== Work to be completed ==
Write out exactly the lines between the line containing "Where should I" and the end of the records, counting both ends, and leave out all pictures.

== Pixel coordinate grounding data ==
>>

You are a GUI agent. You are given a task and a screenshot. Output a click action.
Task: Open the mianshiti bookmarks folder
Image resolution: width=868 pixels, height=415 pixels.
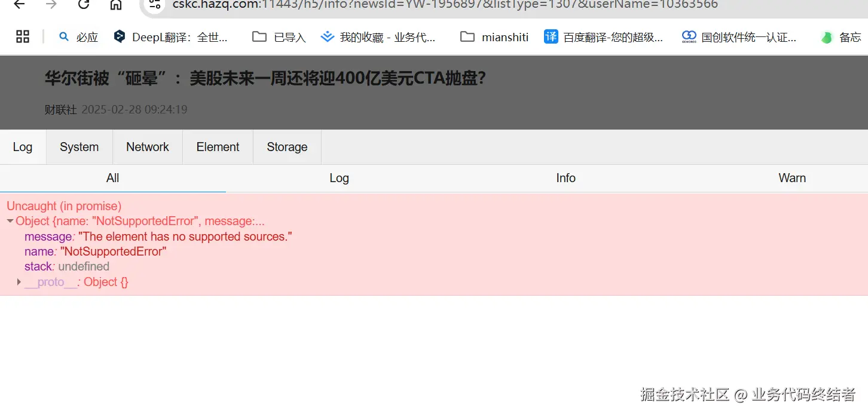point(494,37)
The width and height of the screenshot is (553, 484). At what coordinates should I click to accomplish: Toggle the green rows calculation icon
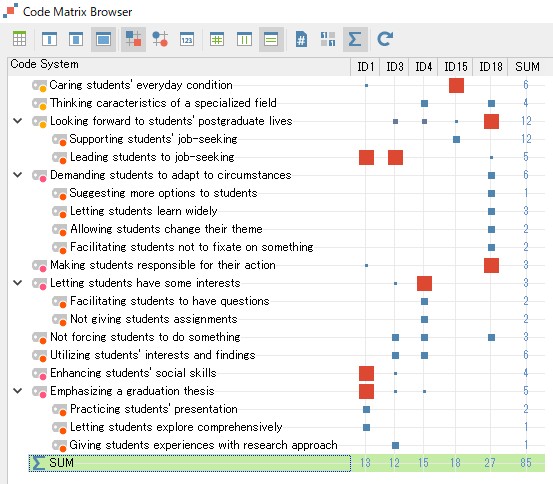(271, 39)

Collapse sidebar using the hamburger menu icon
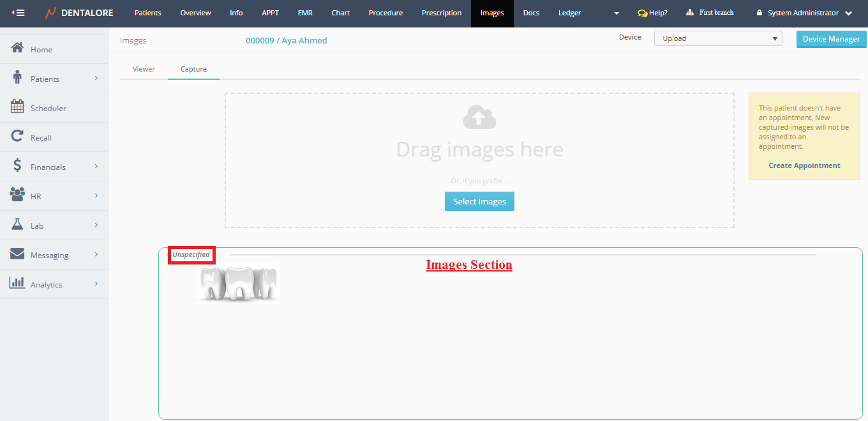[19, 13]
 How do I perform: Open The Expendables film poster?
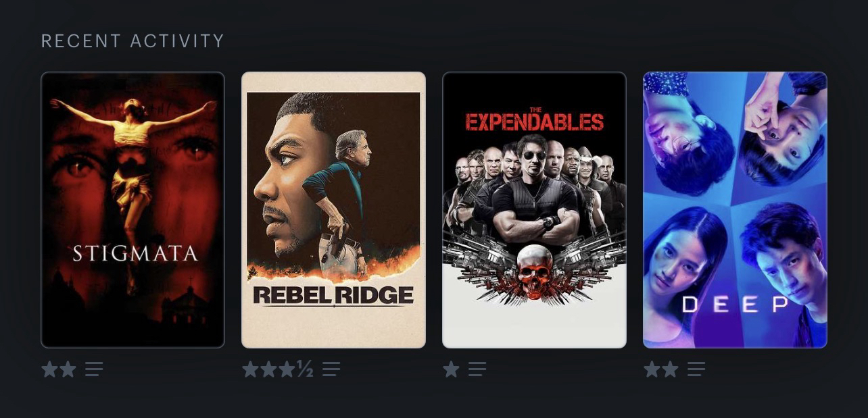[x=534, y=210]
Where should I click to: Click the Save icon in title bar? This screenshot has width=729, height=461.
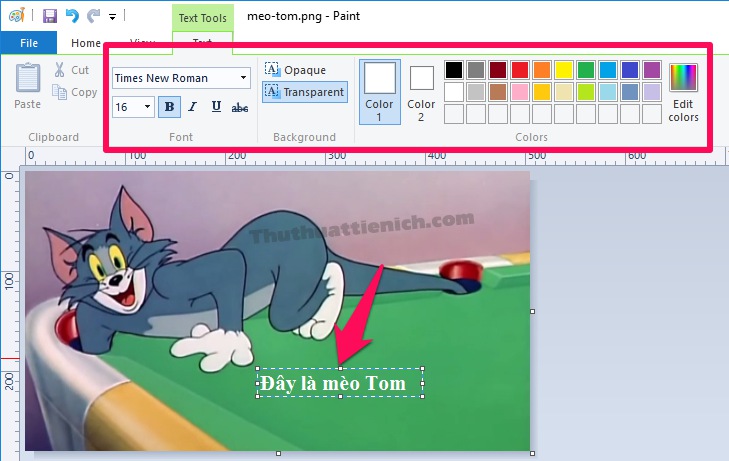pos(50,16)
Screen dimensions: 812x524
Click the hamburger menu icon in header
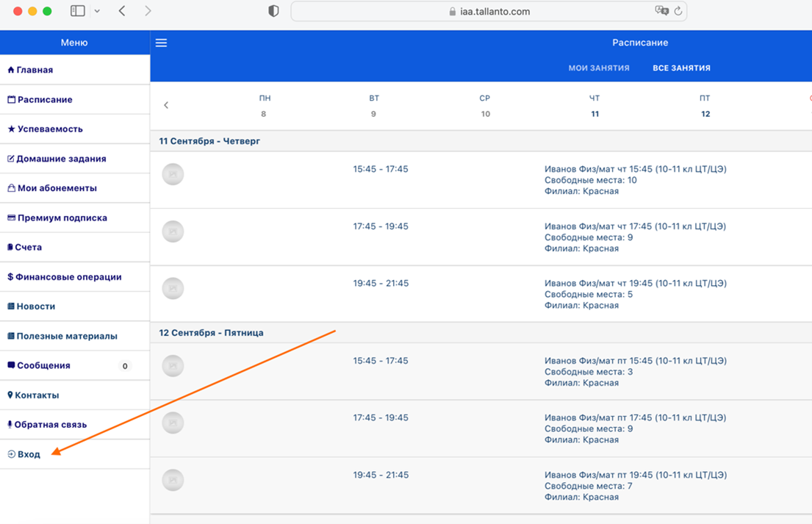[162, 43]
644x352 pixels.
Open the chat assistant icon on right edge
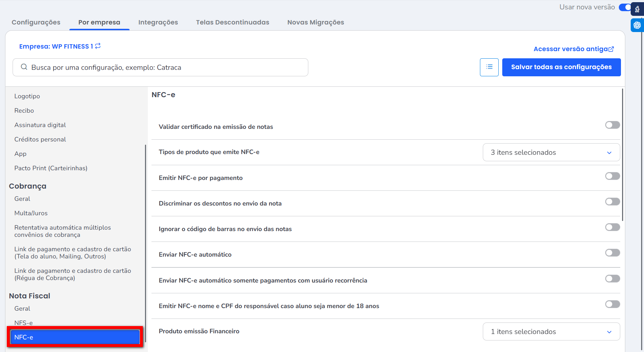point(637,25)
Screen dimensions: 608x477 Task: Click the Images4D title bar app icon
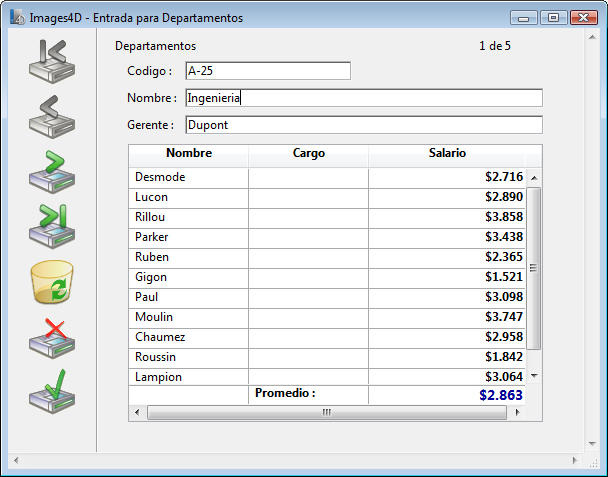(17, 17)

<<

== Response below ==
Where should I click to: Click the Save icon in title bar? This screenshot has width=729, height=461.
pos(50,16)
Screen dimensions: 812x524
Click the hamburger menu icon in header
[162, 43]
644x352 pixels.
Open the chat assistant icon on right edge
point(637,25)
Screen dimensions: 608x477 Task: Click the Images4D title bar app icon
(17, 17)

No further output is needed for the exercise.